■ Task input
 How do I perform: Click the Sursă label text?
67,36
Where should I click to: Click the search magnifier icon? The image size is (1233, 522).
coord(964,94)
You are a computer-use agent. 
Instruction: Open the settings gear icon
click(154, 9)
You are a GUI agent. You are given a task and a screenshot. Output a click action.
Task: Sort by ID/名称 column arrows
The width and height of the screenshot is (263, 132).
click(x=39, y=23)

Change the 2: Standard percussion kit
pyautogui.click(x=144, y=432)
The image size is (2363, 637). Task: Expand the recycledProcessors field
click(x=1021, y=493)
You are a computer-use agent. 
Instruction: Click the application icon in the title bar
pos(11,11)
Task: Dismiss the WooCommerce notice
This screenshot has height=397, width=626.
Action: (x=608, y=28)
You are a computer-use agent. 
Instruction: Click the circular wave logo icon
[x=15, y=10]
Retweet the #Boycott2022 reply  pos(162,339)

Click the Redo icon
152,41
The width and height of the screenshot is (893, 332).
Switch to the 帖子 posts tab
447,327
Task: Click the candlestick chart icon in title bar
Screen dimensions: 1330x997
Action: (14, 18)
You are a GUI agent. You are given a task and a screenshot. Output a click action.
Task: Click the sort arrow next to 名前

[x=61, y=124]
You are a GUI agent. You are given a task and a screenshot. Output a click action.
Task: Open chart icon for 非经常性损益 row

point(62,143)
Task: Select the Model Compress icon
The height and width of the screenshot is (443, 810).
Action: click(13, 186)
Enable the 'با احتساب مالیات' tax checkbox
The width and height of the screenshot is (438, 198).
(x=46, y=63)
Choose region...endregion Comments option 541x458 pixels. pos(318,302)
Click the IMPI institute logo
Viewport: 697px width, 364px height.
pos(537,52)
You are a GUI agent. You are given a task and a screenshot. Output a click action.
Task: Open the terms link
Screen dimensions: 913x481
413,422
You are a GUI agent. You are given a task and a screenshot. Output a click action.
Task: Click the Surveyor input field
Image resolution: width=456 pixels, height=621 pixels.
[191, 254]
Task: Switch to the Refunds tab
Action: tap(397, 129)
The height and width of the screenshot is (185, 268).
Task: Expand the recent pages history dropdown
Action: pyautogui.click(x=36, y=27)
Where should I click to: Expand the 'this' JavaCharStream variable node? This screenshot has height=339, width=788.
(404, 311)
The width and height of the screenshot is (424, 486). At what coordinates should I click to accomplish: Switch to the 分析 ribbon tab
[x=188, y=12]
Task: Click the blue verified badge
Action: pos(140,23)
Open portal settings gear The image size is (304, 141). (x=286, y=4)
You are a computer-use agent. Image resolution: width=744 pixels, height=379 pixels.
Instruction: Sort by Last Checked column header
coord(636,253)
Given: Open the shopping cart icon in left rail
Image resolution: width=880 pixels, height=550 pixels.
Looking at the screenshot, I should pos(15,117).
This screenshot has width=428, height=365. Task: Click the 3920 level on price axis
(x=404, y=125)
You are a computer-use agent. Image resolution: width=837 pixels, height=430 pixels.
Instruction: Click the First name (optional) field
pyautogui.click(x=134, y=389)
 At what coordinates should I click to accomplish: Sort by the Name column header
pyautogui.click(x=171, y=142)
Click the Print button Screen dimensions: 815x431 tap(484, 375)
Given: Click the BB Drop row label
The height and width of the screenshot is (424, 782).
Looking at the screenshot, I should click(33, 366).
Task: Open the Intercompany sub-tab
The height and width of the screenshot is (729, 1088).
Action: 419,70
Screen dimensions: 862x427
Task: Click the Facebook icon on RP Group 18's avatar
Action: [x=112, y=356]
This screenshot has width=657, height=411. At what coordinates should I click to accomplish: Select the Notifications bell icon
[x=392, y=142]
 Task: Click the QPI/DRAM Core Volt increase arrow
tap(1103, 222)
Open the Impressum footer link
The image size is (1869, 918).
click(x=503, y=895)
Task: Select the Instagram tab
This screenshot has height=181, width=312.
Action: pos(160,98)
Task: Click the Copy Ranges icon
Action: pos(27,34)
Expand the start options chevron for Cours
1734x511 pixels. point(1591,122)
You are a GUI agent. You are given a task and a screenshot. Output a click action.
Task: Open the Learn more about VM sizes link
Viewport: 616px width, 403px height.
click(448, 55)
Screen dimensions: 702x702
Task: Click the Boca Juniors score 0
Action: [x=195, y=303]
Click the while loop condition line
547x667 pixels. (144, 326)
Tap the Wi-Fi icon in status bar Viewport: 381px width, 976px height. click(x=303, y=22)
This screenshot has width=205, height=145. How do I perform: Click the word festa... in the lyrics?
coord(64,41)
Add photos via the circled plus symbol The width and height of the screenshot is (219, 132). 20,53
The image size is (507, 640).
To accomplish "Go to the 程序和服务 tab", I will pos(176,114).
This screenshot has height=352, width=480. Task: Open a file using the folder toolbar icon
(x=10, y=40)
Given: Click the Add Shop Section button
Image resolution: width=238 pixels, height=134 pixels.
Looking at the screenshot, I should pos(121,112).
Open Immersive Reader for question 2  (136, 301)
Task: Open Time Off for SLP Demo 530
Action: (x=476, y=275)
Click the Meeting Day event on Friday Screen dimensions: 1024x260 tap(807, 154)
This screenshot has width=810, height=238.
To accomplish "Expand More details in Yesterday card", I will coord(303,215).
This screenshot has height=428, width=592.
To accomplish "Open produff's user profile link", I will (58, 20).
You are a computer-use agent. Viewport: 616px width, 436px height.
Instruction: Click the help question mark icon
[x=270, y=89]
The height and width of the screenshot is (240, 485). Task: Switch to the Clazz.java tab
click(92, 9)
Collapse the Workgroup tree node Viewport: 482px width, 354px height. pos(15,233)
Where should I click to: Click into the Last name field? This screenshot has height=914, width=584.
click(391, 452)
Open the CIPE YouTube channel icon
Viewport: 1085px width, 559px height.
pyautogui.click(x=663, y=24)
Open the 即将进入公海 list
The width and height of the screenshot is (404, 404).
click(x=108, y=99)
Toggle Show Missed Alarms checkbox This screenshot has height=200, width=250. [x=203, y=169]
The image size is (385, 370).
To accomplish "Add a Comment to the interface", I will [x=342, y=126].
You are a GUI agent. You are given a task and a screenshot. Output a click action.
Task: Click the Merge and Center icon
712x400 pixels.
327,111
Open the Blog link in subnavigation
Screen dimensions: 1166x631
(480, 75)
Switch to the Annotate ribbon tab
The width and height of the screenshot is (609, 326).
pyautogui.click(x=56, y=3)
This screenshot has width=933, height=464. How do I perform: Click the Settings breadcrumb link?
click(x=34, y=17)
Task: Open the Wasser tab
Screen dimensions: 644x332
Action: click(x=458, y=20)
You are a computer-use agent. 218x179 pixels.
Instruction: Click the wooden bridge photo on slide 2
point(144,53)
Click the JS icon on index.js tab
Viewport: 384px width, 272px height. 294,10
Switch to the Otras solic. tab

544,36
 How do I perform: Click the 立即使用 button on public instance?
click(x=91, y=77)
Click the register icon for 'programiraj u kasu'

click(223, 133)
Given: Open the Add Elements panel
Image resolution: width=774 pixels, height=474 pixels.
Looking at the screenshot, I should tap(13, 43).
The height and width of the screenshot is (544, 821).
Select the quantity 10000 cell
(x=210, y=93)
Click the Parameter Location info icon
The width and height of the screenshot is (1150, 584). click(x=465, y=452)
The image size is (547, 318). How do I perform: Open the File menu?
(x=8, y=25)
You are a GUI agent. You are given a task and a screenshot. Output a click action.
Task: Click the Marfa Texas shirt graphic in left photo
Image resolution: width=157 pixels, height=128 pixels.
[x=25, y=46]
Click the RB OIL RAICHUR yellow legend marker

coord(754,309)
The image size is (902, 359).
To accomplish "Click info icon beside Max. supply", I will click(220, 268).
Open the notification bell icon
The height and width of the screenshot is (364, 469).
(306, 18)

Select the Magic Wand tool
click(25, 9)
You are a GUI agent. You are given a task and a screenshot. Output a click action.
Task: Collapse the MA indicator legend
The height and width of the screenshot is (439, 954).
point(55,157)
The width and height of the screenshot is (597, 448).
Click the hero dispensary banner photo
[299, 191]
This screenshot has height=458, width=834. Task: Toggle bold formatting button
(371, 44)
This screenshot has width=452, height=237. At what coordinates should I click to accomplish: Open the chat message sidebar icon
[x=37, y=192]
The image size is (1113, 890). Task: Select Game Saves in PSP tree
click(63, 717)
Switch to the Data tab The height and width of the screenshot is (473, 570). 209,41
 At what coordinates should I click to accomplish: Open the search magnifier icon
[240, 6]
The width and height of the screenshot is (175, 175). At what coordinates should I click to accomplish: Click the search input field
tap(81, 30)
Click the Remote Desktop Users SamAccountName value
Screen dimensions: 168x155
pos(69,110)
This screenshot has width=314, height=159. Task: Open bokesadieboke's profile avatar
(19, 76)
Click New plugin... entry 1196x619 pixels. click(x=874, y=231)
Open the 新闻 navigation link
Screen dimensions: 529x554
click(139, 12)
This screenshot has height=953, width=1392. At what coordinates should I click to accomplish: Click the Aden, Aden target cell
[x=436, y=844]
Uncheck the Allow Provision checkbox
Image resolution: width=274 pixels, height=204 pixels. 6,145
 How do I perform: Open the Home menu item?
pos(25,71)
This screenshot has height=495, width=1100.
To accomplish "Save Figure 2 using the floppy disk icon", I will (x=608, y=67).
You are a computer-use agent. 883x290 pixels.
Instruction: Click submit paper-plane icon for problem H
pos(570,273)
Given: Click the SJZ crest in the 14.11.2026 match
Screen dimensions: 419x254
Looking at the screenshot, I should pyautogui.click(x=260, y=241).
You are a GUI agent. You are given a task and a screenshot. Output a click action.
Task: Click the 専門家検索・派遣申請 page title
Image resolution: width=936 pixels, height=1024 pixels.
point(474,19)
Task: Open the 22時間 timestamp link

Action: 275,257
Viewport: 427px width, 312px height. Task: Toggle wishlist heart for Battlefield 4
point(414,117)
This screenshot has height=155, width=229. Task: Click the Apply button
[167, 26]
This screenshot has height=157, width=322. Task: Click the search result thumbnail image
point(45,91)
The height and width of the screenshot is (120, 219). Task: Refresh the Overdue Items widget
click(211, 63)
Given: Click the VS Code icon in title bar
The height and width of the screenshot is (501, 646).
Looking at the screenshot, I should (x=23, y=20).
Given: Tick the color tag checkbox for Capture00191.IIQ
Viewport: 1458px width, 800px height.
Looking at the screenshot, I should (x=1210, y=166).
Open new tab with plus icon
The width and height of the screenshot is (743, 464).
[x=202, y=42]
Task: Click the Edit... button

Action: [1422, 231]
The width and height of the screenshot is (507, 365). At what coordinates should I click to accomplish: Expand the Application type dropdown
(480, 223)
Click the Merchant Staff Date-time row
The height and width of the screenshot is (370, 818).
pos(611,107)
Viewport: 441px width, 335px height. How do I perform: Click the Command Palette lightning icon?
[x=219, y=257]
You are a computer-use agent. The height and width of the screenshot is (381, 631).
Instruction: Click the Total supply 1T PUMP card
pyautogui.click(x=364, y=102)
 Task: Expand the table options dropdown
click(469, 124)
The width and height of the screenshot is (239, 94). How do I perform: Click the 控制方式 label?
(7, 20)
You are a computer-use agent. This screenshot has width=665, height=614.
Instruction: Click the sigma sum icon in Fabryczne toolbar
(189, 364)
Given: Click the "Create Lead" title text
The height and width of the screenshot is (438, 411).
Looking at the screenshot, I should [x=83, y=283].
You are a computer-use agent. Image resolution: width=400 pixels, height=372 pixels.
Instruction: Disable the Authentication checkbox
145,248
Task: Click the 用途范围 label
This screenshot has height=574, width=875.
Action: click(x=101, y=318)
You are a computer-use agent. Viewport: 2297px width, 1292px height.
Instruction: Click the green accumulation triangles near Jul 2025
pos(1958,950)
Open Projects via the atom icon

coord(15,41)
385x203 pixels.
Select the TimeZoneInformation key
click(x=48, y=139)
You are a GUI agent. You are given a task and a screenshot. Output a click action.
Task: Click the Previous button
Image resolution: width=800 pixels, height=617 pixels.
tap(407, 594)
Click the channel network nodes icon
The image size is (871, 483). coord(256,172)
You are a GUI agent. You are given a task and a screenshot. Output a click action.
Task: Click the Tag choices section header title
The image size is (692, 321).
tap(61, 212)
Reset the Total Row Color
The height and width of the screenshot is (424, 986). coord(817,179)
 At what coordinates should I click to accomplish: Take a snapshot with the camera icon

■ What you should do
Say how many of the lines above include the word "Collapse", giving the figure alone.

■ Expected answer
2